Convicted of murder in 1991, Nydegger was sentenced to a life term at Solano State Prison. Meanwhile, investigators with the National City Police Department, San Bernardino Sheriff's Department, NCIS, and the San Diego County District Attorney's Office reopened the Buzon case in 2005. At that time they used corpse-sniffing dogs to search the home that Nydegger had rented for his wife near Victorville, to no avail. Authorities also asked the public for help in solving the case, but it now seemed unsolvable.
Then, on May 14, 2008, the cops got the big break when skeletal remains were unearthed in a remote area of Johnson Valley. It took awhile, but when the remains were identified as those of Crispino Buzon, Nydegger, now 62, was charged last month with first-degree murder under special circumstance allegations of being previously convicted of murder and murder during a robbery.

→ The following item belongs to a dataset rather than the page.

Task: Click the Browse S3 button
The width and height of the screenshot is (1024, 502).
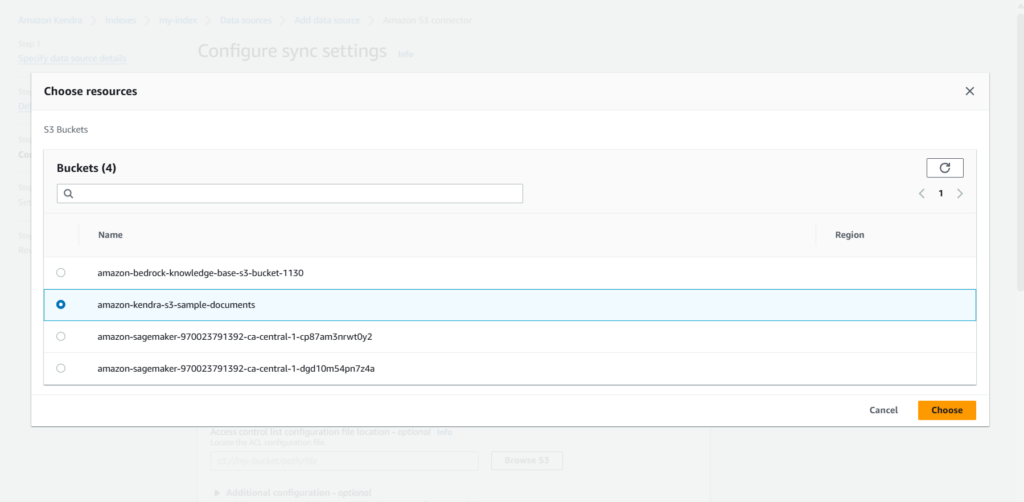Action: point(526,460)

"We've really been looking at this case and the final piece of the puzzle was finding the body of Crispino Buzon," Amador said. Nydegger has pleaded not guilty to the charges. If convicted, he faces another life prison sentence or the death penalty.
"I'm really glad that we're at this stage," Buzon's brother said after Nydegger's arraignment, which he attended. "I never thought it would come to here where I can see some closure to everything that's happened. I just wish the rest of my family were here, especially my parents, who were torn by this when Cris vanished over 20 years ago."